** SOURCE DATA follows **

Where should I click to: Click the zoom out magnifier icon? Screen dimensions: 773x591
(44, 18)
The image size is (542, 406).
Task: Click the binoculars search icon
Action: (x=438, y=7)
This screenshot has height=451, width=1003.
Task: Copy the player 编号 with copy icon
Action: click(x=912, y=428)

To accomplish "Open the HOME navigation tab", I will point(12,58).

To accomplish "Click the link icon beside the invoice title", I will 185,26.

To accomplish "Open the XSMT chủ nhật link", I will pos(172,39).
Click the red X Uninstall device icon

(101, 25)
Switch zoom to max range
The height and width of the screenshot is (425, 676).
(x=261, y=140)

** End of SOURCE DATA **
** SOURCE DATA follows **

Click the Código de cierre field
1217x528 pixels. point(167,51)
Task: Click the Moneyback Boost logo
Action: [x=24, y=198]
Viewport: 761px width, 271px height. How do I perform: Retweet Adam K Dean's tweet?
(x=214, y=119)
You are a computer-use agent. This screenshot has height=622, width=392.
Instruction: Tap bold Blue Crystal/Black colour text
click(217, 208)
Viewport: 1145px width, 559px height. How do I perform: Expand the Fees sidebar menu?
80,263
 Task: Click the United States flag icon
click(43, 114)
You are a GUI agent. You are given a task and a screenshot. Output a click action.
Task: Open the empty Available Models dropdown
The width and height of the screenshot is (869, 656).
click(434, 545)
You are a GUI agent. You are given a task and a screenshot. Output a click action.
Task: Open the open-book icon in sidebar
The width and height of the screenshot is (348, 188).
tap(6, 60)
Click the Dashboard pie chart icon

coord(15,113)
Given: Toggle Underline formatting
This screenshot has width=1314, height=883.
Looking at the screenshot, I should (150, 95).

** End of SOURCE DATA **

▶ [WHAT IS BEING ASKED] Check each line above for the word "link" and copy every line that has it.

▶ [SOLUTION TO THIS PROBLEM]
To accomplish "Click the link icon beside the invoice title", I will 185,26.
To accomplish "Open the XSMT chủ nhật link", I will pos(172,39).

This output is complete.